|Budget Amount *help
¥3,600,000 (Direct Cost: ¥3,600,000)
Fiscal Year 2002: ¥1,400,000 (Direct Cost: ¥1,400,000)
Fiscal Year 2001: ¥2,200,000 (Direct Cost: ¥2,200,000)
Gap junctional intercellular communication (GJlC) via gap junctions is thought to play a crucial role in cell growth and cell differentiation. Although it is well known that marked expression and function of hepatic gap junctions was transiently decreased during liver regeneration after partial hepatectomy and liver injury, the mechanisms are still unclear. Because more recently, claudins, that formed tight junction structures, were found, the detail changes were never examined. On the other hand, the signal transduction pathways and activation of the mitogen-activated protein (MAP)-kinase, p38 MAP-kinase or phosphoinositol 3-kinase (PI3-kinase) signaling cascade may regulate proliferation and differentiation in hepatocytes.

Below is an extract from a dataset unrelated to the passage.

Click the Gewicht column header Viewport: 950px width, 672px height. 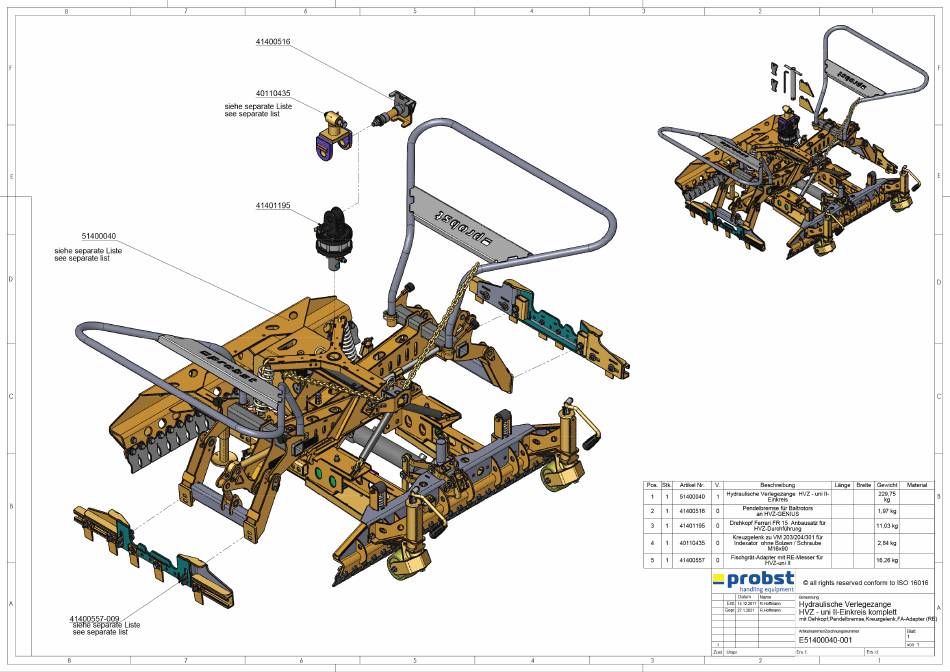887,484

In this study, to investigate the role of gap and tight junctions during liver regeneration, we performed the experiments using cultured hepatocytes. In treatment with MAP-kinase, p38 MAP-kinase or PI3-kinase inhibitors (PD98059, SB203580, LY294002) before the onset of DNA synthesis of primary rat hepatocytes, PI3-kinase pathway rather than the MAP-kinase and p38 MAP-kinase pathway plays an important role for proliferation of rat hepatocytes, and changes of gap and tight junctions during DNA synthesis in hepatocytes may be in part controlled through MAP-kinase and p38 MAP-kinase. Furthermore, we examined changes in localization of the tight junction proteins at all stages of cell division in mouse hepatic cell lines. In late telophase, the integral tight junction proteins occludin and claudin-1 were concentrated in the midbody between the daughter cells.